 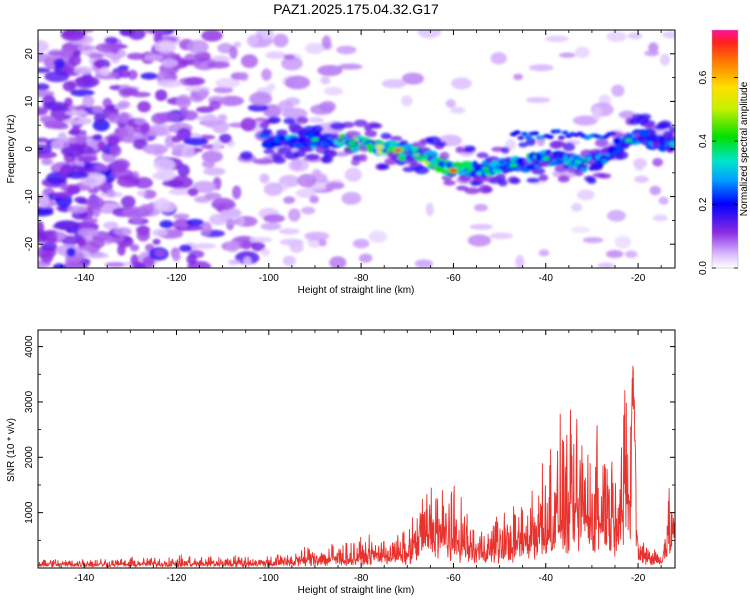 I want to click on spectrogram-y-label: Frequency (Hz), so click(x=12, y=150).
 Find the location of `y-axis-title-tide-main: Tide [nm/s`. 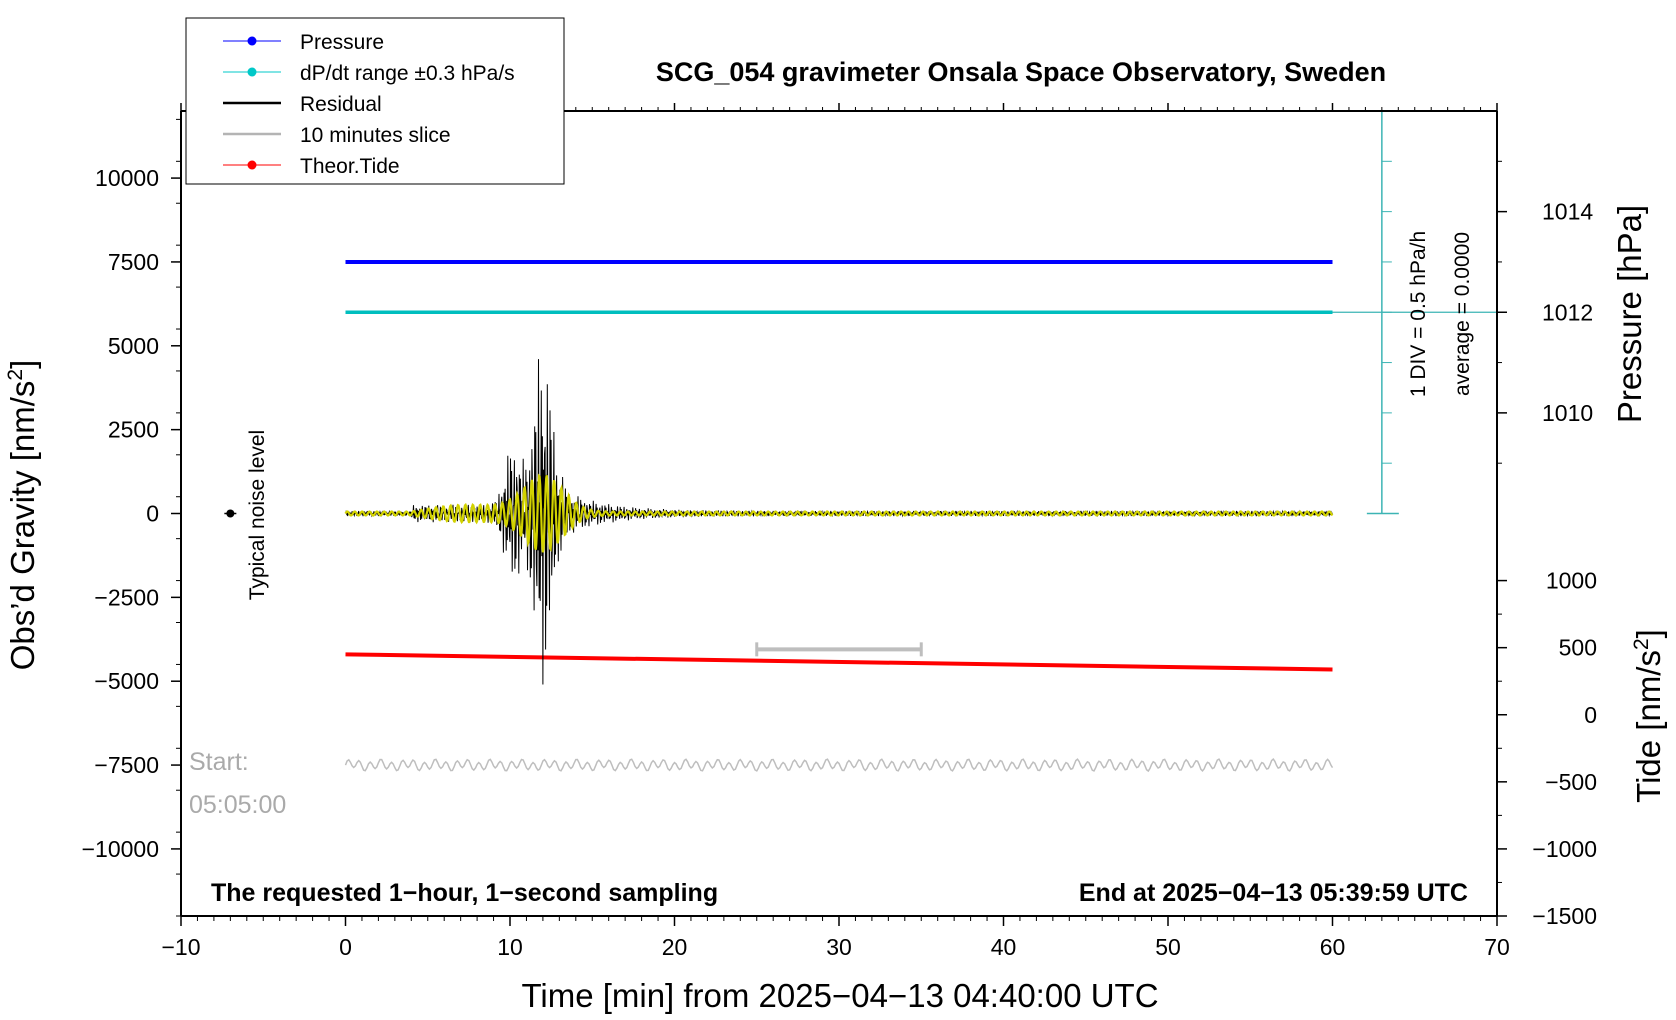

y-axis-title-tide-main: Tide [nm/s is located at coordinates (1648, 726).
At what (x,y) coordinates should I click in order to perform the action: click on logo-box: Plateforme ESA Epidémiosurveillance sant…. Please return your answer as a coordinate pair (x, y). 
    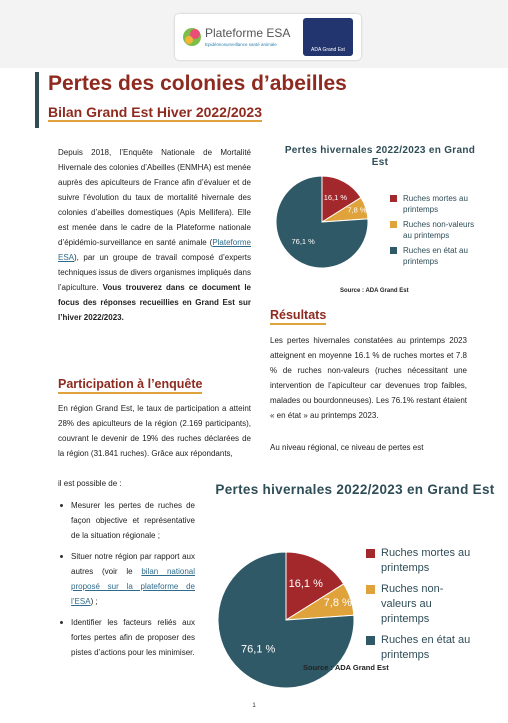
    Looking at the image, I should click on (268, 37).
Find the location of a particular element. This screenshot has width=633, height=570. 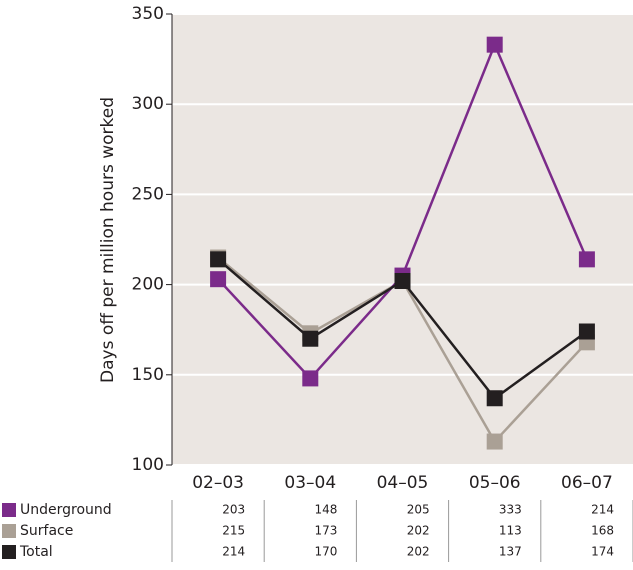

x-tick-label: 05–06 is located at coordinates (495, 483).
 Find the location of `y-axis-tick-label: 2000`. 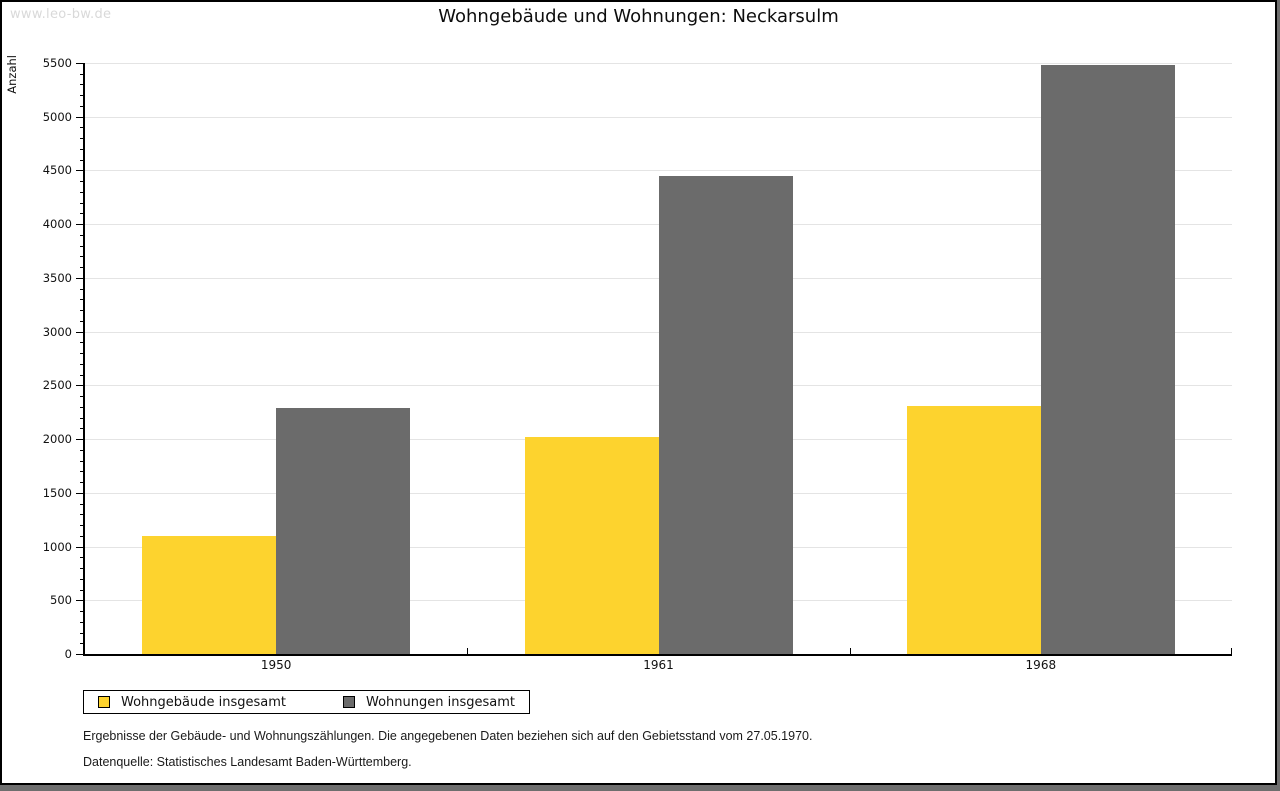

y-axis-tick-label: 2000 is located at coordinates (57, 440).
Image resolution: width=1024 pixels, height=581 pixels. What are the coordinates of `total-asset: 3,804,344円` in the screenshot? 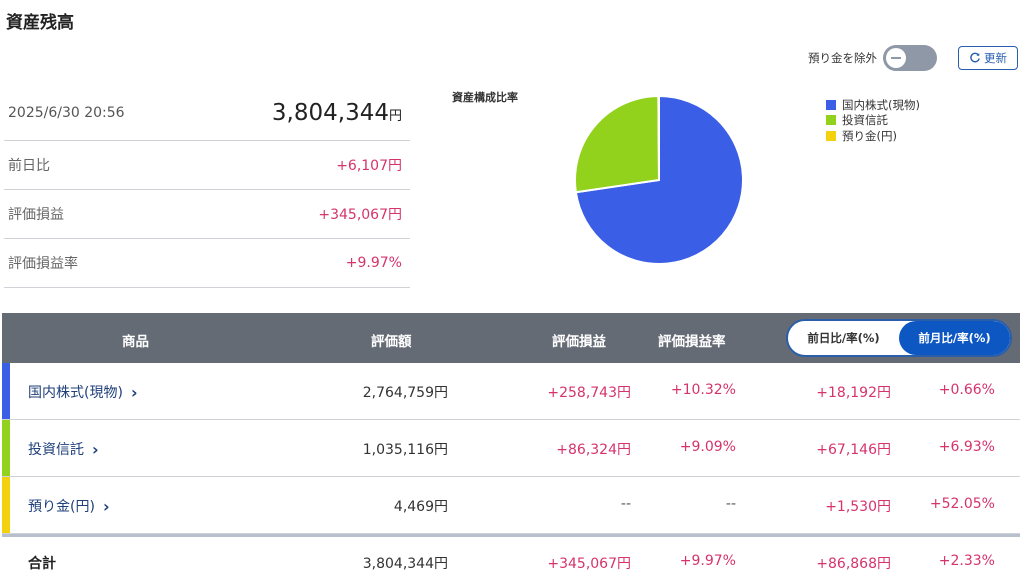 It's located at (337, 113).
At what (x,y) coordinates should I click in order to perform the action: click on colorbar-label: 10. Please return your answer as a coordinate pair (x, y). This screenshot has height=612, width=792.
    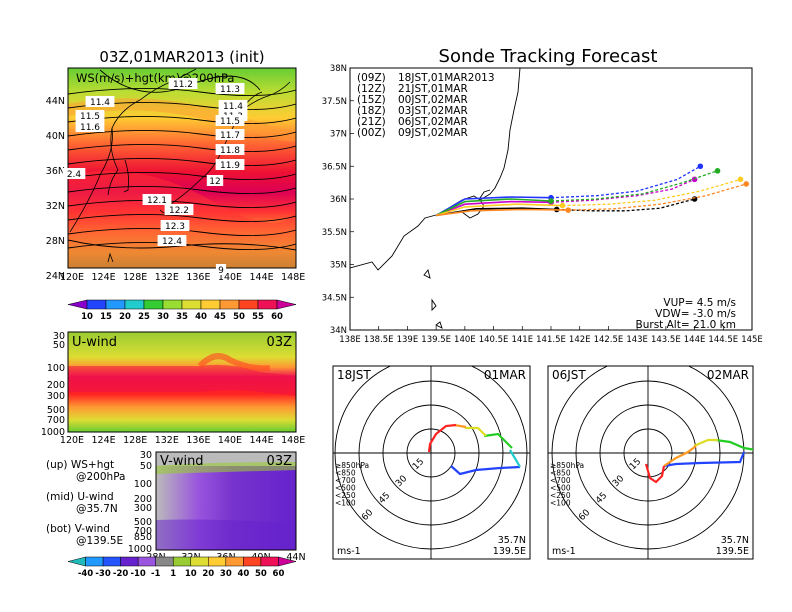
******************************
Write out everything from the beginning of the entries down to and including the line that contains "y-axis-title-tide-main: Tide [nm/s is", word for word and without the pictures.

Your response:
  I want to click on spectrogram-y-label: Frequency (Hz), so click(x=12, y=150).
 Find the location of `y-axis-title-tide-main: Tide [nm/s`. 

y-axis-title-tide-main: Tide [nm/s is located at coordinates (1648, 726).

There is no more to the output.